Trimbakeshwar Shiva Temple is an ancient Hindu temple in Trimbakeshwar Tehsil in Nashik District of the Indian state Maharashtra. It is dedicated to the Hindu God Shiva and is one of the twelve Jyotirlingas of India. The origin of the sacred Godavari river is near this sacred place only.
Sacred pond in the temple premises, built by Shrimant Sardar Raosaheb Parnerkar who was the Fadnavis of Indore State, is the source of the Godavari River, the longest river in peninsular India.
The temple is located between three hills namely Brahmagiri, Nilagiri and Kalagiri. The temple has three Lingams (an iconic form of Shiva) representing Hindu Trinity Shiva, Vishnu and Brahma. The temple tank is called Amritavarshini. There are three other bodies of water as well, namely, Bilvatheertha, Viswananthirtha and Mukundathirtha. There are images of various deities in the temple, namely, Gangadevi, Jaleswara, Rameswara, Gautameswara, Kedarnatha, Rama, Krishna, Parasurama and Lakshmi Narayana. The temple also has several monasteries and Samadhis of saints.

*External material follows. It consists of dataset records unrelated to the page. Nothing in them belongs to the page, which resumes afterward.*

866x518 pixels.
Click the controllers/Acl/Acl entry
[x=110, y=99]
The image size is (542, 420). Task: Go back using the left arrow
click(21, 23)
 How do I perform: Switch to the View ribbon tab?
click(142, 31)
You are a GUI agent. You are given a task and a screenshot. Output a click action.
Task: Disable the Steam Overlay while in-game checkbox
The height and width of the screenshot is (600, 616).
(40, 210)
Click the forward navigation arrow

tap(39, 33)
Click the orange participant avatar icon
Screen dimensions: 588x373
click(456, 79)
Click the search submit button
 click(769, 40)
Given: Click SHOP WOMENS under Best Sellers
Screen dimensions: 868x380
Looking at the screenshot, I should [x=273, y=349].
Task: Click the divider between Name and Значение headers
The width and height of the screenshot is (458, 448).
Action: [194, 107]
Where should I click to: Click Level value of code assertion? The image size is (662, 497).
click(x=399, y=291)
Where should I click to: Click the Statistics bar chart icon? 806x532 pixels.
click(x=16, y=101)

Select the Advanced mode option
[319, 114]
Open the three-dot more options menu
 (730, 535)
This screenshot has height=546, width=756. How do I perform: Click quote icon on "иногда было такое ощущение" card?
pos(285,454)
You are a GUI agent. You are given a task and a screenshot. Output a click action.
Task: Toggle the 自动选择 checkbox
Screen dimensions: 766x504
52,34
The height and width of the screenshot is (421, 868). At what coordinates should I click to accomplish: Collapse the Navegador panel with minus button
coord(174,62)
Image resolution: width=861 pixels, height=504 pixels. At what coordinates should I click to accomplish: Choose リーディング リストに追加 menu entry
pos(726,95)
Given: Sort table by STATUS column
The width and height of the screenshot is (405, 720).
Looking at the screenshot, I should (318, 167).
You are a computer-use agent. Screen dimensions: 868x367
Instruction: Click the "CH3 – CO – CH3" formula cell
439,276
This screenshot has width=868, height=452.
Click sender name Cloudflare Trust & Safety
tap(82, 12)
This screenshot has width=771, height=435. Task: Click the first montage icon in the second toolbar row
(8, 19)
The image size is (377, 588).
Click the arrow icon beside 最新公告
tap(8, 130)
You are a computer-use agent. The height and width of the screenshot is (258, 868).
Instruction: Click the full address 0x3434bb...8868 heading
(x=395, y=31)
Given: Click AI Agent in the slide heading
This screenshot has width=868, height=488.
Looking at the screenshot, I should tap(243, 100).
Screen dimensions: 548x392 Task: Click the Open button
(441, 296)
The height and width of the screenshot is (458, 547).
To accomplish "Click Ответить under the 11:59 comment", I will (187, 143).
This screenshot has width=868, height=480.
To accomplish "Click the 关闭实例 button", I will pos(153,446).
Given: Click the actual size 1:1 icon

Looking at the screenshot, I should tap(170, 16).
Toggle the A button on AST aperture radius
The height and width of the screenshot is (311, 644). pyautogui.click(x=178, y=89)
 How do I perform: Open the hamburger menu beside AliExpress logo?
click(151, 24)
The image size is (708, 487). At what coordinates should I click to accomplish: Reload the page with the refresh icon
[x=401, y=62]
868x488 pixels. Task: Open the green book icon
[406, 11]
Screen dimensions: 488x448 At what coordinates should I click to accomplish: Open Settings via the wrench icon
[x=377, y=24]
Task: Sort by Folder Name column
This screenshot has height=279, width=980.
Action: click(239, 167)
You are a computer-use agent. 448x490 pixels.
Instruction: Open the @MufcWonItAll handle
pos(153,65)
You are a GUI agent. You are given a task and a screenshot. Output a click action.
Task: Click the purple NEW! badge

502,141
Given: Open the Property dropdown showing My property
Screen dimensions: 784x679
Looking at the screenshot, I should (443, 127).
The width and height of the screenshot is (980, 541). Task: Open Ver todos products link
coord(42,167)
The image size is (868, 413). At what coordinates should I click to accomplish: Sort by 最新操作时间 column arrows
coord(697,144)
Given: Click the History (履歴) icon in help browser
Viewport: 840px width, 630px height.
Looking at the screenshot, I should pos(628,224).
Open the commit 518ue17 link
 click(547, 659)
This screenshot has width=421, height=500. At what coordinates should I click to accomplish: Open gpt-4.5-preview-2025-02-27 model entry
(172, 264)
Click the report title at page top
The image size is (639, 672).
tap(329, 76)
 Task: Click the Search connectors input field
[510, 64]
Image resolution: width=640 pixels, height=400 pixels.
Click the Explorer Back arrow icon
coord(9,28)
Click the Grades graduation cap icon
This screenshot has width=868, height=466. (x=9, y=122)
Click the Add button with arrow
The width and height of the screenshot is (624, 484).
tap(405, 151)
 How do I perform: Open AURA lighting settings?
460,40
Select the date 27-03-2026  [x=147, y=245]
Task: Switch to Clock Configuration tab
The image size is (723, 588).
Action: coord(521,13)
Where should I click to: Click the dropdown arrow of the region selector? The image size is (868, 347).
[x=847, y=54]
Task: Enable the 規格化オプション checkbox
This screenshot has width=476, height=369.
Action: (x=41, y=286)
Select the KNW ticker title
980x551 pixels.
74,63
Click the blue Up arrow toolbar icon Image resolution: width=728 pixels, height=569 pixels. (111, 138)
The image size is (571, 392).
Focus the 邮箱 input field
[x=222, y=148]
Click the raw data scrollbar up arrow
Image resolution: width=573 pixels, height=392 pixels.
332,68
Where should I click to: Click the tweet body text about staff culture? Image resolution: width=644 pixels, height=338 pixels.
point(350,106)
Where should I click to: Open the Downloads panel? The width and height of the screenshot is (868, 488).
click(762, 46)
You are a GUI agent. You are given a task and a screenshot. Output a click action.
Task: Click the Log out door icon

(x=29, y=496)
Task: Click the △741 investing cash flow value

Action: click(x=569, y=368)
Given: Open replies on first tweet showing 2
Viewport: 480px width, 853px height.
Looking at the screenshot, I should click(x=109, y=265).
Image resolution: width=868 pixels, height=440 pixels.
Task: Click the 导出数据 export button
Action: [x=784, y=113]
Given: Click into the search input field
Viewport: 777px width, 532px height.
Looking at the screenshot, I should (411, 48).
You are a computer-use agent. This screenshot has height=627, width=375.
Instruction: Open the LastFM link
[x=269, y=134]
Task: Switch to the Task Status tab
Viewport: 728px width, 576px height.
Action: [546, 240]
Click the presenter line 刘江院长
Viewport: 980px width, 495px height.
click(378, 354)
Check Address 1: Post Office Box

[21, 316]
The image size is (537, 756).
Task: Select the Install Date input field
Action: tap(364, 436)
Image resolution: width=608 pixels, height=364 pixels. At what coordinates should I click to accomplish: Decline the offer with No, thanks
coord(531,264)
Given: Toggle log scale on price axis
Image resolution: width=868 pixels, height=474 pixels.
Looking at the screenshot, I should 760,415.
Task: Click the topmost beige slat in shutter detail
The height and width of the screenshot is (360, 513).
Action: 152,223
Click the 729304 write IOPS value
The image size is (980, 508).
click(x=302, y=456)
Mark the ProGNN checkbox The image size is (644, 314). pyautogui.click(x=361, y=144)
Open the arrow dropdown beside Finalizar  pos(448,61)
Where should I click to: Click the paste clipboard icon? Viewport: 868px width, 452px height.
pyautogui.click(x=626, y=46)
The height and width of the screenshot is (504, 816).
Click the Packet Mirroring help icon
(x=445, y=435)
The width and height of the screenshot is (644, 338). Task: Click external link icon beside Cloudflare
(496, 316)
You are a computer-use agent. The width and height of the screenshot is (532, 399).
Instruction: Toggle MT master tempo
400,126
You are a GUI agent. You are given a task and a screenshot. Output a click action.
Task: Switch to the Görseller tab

As per the Hindu mythology Shiva Purana, once Brahma (the Hindu God of creation) and Vishnu (the Hindu God of preservation) had an argument in terms of supremacy of creation. To test them, Shiva pierced the three worlds as a huge endless pillar of light, the Jyotirlinga. Vishnu and Brahma split their ways to downwards and upwards respectively to find the end of the light in either direction. Brahma lied that he found out the end, while Vishnu conceded his defeat. Shiva appeared as the second pillar of light and cursed Brahma that he would have no place in ceremonies while Vishnu would be worshipped till the end of eternity.
The Jyotirlinga is the supreme partless reality, out of which Shiva partly appears. The Jyotirlinga shrines, thus are places where Shiva appeared as a fiery column of light. Originally there were believed to be 64 Jyotirlingas while 12 of them are considered to be extremely auspicious and holy. Each of the twelve Jyotirlinga sites take the name of the presiding deity, each considered as a different manifestation of Shiva.
The twelve Jyothirlingas are Somnath in Gujarat, Mallikarjuna at Srisailam in Andhra Pradesh, Mahakaleswar at Ujjain in Madhya Pradesh, Omkareshwar in Madhya Pradesh, Kedarnath in the Himalayas, Bhimashankar in Maharashtra, Viswanath at Varanasi in Uttar Pradesh, Trimbakeshwar in Maharashtra, Vaidyanath at Deoghar in Jharkhand, Nageshwar Temple at Dwaraka in Gujarat, Rameshwar at Rameswaram in Tamil Nadu and Grishneshwar at Aurangabad in Maharashtra.
Lord Shiva showed himself as a Jyotirlinga on the night of the Aridra Nakshatra. It is believed that a person can see the Jyotirlingas as columns of fire piercing through the earth as he reaches a higher level of spiritual attainment.
As already mentioned, the Jyotirlinga signifies the infinite nature of Lord Shiva. At the highest level, Shiva is regarded as formless, limitless, transcendental and unchanging absolute Brahman and the primal Atman (soul, self) of the Universe.
A Jyotirlinga or Jyotirlingam, is a devotional representation of the Supreme God Shiva. Jyoti means ‘radiance’ and Lingam the ‘Image or Sign’ of Shiva. Jyotir Lingam thus means the Radiant Sign of The Almighty Shiva. There are twelve traditional Jyotirlinga shrines in India.
The Jyotirlinga shrines are Temples where Shiva appeared as a fiery column of light.
Temple Legend :
Trimbakeshwar is a religious center having one of the twelve Jyotirlingas. The extraordinary feature of the Jyotirlinga located here is its three faces embodying Lord Brahma, Lord Vishnu, and Lord Rudra. Due to the excessive use of water for Abhisheka, the Linga has started to erode. It is said that this erosion symbolizes the eroding nature of human society. The Lingas are covered by a jeweled crown which is placed over the Trinity (Brahma Vishnu Mahesh). The crown is said to be from the age of Pandavas and consists of diamonds, emeralds, and many precious stones. The crown is displayed every Monday from 4-5 pm.
All other Jyotirlingas have Shiva as the main deity. The entire black stone temple is known for its appealing architecture and sculpture and is at the foothills of a mountain called Brahmagiri. Three sources of the Godavari originate from the Brahmagiri mountain.